►

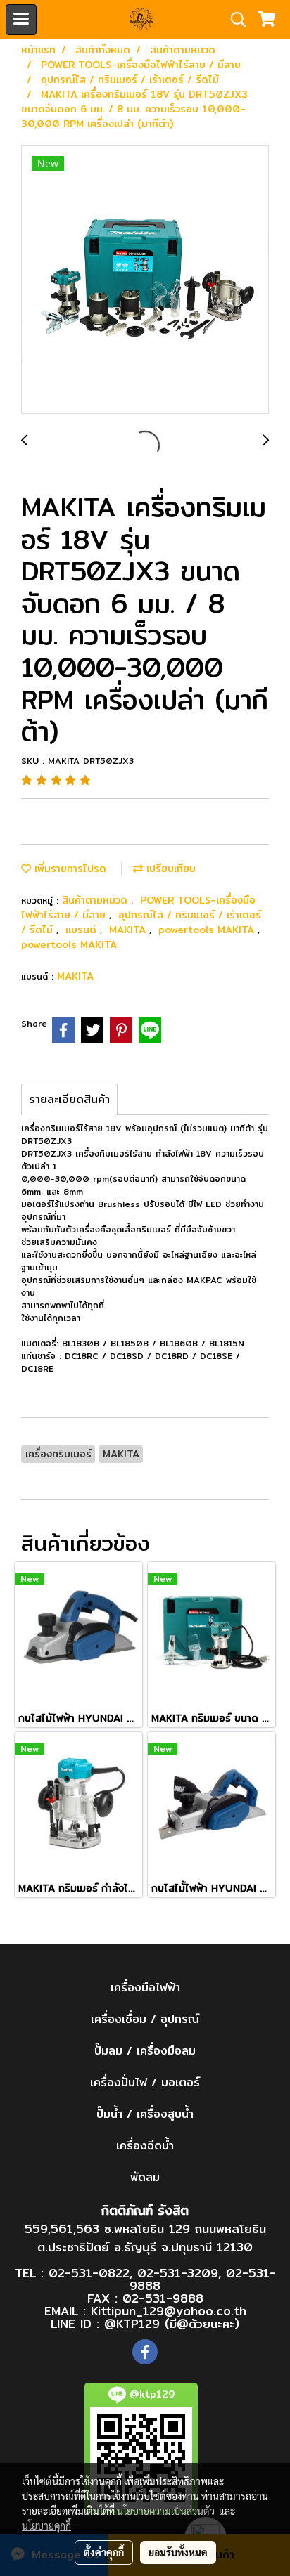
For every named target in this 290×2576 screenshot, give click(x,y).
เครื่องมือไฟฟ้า (145, 1987)
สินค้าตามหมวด (96, 900)
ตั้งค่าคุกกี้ (104, 2552)
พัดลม (145, 2177)
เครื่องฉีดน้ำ (145, 2145)
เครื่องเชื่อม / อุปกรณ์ (145, 2019)
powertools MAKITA (208, 929)
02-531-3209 (177, 2272)
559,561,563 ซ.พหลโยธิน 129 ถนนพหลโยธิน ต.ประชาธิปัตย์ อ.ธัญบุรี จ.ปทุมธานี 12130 (145, 2237)
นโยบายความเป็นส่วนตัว (166, 2510)
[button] (234, 19)
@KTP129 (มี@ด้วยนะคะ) (171, 2323)
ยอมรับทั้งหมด (178, 2552)
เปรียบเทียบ (169, 868)
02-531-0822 (89, 2272)
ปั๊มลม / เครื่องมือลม (145, 2051)
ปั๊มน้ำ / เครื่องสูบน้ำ (145, 2114)
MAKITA (129, 929)
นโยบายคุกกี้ (46, 2525)
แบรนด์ (82, 929)
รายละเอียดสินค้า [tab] (69, 1099)
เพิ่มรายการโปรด (68, 868)
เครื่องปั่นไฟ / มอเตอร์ (145, 2082)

◄

§ **What to work on**:
If a record contains a picture, leave the picture out; repeat the record itself exactly.

§ **Solved exercise**:
For every named target in this 290×2576 screenshot, give click(x,y).
เครื่องมือไฟฟ้า (145, 1987)
สินค้าตามหมวด (96, 900)
ตั้งค่าคุกกี้ (104, 2552)
พัดลม (145, 2177)
เครื่องฉีดน้ำ (145, 2145)
เครื่องเชื่อม / อุปกรณ์ (145, 2019)
powertools MAKITA (208, 929)
02-531-3209 (177, 2272)
559,561,563 ซ.พหลโยธิน 129 ถนนพหลโยธิน ต.ประชาธิปัตย์ อ.ธัญบุรี จ.ปทุมธานี 12130 (145, 2237)
นโยบายความเป็นส่วนตัว (166, 2510)
[button] (234, 19)
@KTP129 (มี@ด้วยนะคะ) (171, 2323)
ยอมรับทั้งหมด (178, 2552)
เปรียบเทียบ (169, 868)
02-531-0822 (89, 2272)
ปั๊มลม / เครื่องมือลม (145, 2051)
ปั๊มน้ำ / เครื่องสูบน้ำ (145, 2114)
MAKITA (129, 929)
นโยบายคุกกี้ (46, 2525)
แบรนด์ (82, 929)
รายละเอียดสินค้า [tab] (69, 1099)
เพิ่มรายการโปรด (68, 868)
เครื่องปั่นไฟ / มอเตอร์ (145, 2082)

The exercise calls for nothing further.